Her Ma was sitting primly upright, with Frank and Wilf stiffly flanking her like matching book-ends. Pa stood glowering by the fireplace, swaying more than slightly, and standing near the front door was John Travis. On the table was an opened brown paper parcel, in which there was a serge working shirt and a pair of neatly pressed trousers. Pa rounded on Carrie at once, slurring his words in the slow, loud deliberation of the very drunk.
‘I’d like to know just how long my daughter has been in the habit of inviting strangers into the house, and offering him her brother’s clothes to wear. Do we have a harlot in the house now, and are we going to have to hang a red light in the window for all to see?’
Carrie gasped at the unfairness of it all, and cringed even more at the shock on John Travis’s face. He must have thought he’d come into a mad-house to hear a man speak to his daughter in such a way.

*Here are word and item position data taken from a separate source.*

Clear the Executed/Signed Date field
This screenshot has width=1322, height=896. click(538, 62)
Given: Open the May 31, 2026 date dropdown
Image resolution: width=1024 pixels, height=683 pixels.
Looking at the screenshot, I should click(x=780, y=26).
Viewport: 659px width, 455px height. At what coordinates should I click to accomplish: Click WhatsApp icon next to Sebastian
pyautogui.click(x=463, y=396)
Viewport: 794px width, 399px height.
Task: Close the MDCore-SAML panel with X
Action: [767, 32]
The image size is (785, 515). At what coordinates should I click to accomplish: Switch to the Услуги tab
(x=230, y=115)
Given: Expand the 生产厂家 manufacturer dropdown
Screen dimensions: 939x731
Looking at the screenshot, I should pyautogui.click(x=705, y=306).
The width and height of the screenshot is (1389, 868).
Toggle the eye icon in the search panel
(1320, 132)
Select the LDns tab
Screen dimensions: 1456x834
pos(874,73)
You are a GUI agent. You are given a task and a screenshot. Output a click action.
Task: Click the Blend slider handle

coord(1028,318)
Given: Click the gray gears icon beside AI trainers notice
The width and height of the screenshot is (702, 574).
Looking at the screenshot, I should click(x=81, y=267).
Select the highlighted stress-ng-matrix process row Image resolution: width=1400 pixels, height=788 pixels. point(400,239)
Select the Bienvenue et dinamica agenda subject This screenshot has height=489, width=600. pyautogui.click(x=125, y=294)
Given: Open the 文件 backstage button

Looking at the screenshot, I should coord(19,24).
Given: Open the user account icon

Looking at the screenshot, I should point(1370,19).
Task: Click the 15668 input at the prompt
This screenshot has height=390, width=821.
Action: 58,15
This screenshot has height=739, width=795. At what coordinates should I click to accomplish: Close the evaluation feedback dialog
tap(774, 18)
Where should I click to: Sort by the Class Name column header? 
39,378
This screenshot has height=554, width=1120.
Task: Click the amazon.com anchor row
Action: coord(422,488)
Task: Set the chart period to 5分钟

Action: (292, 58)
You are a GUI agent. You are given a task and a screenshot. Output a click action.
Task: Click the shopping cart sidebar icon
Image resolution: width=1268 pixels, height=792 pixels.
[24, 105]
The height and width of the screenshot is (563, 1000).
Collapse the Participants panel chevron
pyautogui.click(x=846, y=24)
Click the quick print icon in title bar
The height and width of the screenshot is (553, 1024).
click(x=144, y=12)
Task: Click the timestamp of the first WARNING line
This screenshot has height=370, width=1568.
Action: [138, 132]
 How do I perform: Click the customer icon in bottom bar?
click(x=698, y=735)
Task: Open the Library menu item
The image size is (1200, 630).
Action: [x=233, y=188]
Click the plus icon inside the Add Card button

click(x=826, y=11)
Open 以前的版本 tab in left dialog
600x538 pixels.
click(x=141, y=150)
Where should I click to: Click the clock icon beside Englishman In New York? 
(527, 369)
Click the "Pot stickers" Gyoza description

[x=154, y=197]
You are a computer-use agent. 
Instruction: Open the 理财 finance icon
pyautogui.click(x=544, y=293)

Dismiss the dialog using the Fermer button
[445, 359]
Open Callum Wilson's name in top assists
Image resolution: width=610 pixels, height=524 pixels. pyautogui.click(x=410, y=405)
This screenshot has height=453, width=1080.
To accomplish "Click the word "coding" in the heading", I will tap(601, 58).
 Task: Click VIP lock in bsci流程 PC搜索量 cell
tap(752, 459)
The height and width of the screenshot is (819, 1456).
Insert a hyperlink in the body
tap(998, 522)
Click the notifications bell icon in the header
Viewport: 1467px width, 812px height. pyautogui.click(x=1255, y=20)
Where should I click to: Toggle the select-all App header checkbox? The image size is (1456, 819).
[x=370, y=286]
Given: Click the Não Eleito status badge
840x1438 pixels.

‘Sir, I assure you it wasn’t like that at all, and your daughter behaved with the utmost propriety,’ John began, but Sam waved his aside, looking dangerously near to falling over until he clung to the
mantelpiece once more.
‘I’d like to hear my daughter’s side of it, if you don’t mind, sir,’ he replied. ‘Well, girl? How long have you known this man, and what does he mean to you?’
Carrie was so humiliated, she could hardly breathe. She would dearly have loved to say he was everything to her — or could be, given the chance. But she doubted that such a chance would ever come now. Her dream was all spoiled, and John would be regretting the day he’d ever set eyes on her.
‘It was my fault!’ Billy suddenly said shrilly. ‘It wasn’t our Carrie’s fault, and she’s not a harlot. What’s a harlot, Ma? Anyway, she’s not, and if I hadn’t fallen in the river —’
‘You did what?’ Pa turned on his son now, his furious eyes daring him to tell any lies. Billy cowered, but he clung to Carrie’s skirt for security, and began to sob.
‘It was my fault. It was when the ship got launched. I fell in the river, and the man jumped in and fished me out. We were all wet, and he had to get back on his boat with the people, and Carrie said there was some of Wilf’s old clobber here that he could wear. We came back home, me and Carrie and Elsie and the man. It weren’t her fault, Pa! It was mine.’
He buried his face in Carrie’s skirt, and Wilf spoke up harshly.
‘I heard something about a child being rescued from the river, but nobody knew the name of the boatman involved, and he refused to be interviewed.’ He turned to John Travis in some disbelief. ‘Are you saying that was you and our Billy?’
John gave a brief nod. ‘I’m afraid it was. It might have been better if we’d come clean from the beginning, Carrie,’ he said, trying to lighten the atmosphere. Then they heard Ma give a choking sob as she realised the implications of what he was saying.
‘Then we owe you our Billy’s life,’ she gasped. ‘And there’s no way we can ever repay you for that.’
In the silence that followed, John spoke evenly.
‘There’s one way,’ he said. ‘You can allow me to walk out with your daughter.’